My Lords, I can only advise your Lordships, but I do not think the noble Earl is right in what he says. This paragraph ought not to be in the Bill at all; it is not there with any authority. None of your Lordships has authorised its insertion. It is there in error and I think we should treat it as though it were not there. If we want it inserted there, we can put it in.

THE EARL OF CLANWILLIAM

My Lords, I cannot get over the fact that it should not be there. But it is there. Surely we should delete it. If we do not, in future anybody will be able to introduce anything in a Bill at any moment he chooses and then just put the word "delete" against it.

VISCOUNT MAUGHAM

My Lords, this question of order is of some importance. I agree with what has fallen from the lips of the noble and learned Viscount on the Woolsack. This is not an Act of Parliament; this is a Bill. It is something which the House has ordered to be printed. What the House has ordered to be printed is the thing with which we are dealing in our debate. Ultimately, it may become an Act of Parliament, but at the moment no order has been given that this particular paragraph should be printed in the Bill; and the printer therefore had no right to print it. When the noble and learned Viscount on the Woolsack says that we should treat it as if it were not there, I entirely agree with him.

THE LORD CHANCELLOR

My Lords, I am advised that that is right. If we want to comply with what the noble Earl has suggested, we should move that the House do not agree with the printer.

THE EARL OF CLANWILLIAM

If I had the honour of his acquaintance, I would tell him so.

LORD SHEPHERD

I beg leave to withdraw my Amendment.

Amendment, by leave, withdrawn.

THE LORD CHANCELLOR moved to add to the clause: (2) Where the owner or the person in charge of a private motor vehicle discovers that commercial petrol is in the tank of the vehicle he shall, notwithstanding that the circumstances afford him a good defence to a charge under Section two of this Act, take steps, as soon as is reasonably practicable, to remove the petrol from the tank, and if he fails to do so, he shall be guilty of an offence.
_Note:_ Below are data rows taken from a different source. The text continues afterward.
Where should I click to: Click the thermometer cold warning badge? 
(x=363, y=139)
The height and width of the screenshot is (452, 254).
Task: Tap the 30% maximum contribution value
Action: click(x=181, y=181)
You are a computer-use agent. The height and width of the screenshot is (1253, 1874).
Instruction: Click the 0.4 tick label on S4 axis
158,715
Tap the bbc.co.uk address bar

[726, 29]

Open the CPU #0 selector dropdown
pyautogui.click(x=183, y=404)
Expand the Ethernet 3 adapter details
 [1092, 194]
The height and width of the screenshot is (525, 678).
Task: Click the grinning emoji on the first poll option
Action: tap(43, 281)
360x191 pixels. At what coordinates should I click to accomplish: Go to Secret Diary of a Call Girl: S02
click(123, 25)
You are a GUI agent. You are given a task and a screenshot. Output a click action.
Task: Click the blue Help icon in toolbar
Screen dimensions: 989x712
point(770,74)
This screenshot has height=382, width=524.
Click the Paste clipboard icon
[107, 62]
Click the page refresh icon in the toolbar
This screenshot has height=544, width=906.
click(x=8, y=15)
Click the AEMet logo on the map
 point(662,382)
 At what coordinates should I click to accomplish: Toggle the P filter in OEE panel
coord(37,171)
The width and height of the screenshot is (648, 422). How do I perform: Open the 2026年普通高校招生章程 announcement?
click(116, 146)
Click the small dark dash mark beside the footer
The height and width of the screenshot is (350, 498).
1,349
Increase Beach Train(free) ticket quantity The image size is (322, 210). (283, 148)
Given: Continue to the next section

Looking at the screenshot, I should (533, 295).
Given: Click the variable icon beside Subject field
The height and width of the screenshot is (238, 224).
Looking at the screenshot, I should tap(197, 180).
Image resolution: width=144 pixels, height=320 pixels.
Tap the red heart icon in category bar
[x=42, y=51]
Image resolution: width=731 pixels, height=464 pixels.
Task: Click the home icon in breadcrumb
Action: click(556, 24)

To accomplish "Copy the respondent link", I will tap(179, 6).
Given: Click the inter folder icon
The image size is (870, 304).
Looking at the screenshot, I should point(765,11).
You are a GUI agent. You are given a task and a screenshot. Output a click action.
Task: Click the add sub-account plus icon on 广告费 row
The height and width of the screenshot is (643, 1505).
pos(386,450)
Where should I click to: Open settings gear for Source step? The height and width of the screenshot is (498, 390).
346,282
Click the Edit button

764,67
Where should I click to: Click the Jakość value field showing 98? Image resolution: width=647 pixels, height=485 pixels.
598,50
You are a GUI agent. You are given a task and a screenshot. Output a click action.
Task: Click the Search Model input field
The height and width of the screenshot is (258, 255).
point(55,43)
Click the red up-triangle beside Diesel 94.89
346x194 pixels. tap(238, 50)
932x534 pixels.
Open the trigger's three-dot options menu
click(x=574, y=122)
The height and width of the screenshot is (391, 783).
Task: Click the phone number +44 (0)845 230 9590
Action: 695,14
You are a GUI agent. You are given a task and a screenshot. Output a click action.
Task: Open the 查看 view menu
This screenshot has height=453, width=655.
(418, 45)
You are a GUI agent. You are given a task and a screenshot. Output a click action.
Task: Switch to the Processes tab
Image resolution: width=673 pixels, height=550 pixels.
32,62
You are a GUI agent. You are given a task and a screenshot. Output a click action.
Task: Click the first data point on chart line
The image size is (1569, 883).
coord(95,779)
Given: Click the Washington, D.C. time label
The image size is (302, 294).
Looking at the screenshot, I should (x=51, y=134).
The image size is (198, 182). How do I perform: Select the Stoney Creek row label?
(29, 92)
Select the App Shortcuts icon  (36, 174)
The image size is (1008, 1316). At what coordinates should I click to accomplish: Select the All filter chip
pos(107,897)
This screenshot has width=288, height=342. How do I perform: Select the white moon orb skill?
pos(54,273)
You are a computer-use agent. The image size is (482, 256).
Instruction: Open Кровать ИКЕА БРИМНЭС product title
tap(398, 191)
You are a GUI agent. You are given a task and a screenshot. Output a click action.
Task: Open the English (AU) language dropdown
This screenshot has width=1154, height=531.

The noble and learned Viscount said: My Lords, this Amendment is the one which I indicated to your Lordships yesterday I might move. I think your Lordships all agree that it is a reasonable Amendment and, having discussed it yesterday, I need do no more than formally move it. It means simply that a man, however innocent he may be, must not profit by an irregularity. I beg to move.

Amendment moved— Page 3, at end of clause insert the said subsection.—(The Lord Chancellor.)

LORD SALTOUN

My Lords, may I ask the noble and learned Viscount, is there any source from which the man can be recompensed? After all, he has paid for this petrol, and he is in fact suffering a loss if he has to give it up and receives no other.

THE LORD CHANCELLOR

He may be suffering a loss, but I think he is getting rid of something which it is very dangerous to have.

On Question, Amendment agreed to.

Clause 4:

Disqualification of retail dealers for twelve months after conviction.

(7) Where any person would, by reason of the disability imposed by any of the first three subsections of this section, be prohibited from carrying on the business of acquiring and selling motor spirit, or acquiring and selling commercial petrol, as the case may be, at any premises, and the court by which that person was convicted is satisfied, on his application, that it is expedient in the public interest, by reason that other facilities for acquiring motor spirit or, as the case may be, commercial petrol are not available within a reasonable distance, not being less than seven miles by road, of those premises, that he should be permitted to carry on the said business at those premises, the court may direct that the said disability shall not have effect or, in the cafe of a disability imposed under subsection (3), shall not have effect as respects those premises, and in that case the said person shall, without prejudice to the imposition of any penalty under the following provisions of this Act, forfeit the following sums:

  1. (a) in a case where the disability arises under subsection (1), or subsection (3), the sum of two hundred and fifty pounds for each pump used or capable of being used at the time of the commission of the offence for supplying motor spirit; or
  2. (b) if the disability irises under sub section (2), the sum of one hundred and twenty-five pounds for each pump used or capable of being used at the time of the commission of the offence for supplying commercial petrol;
and the payment of those sums shall be en forced and they shall be applied in the same manner as a fine imposed by the court.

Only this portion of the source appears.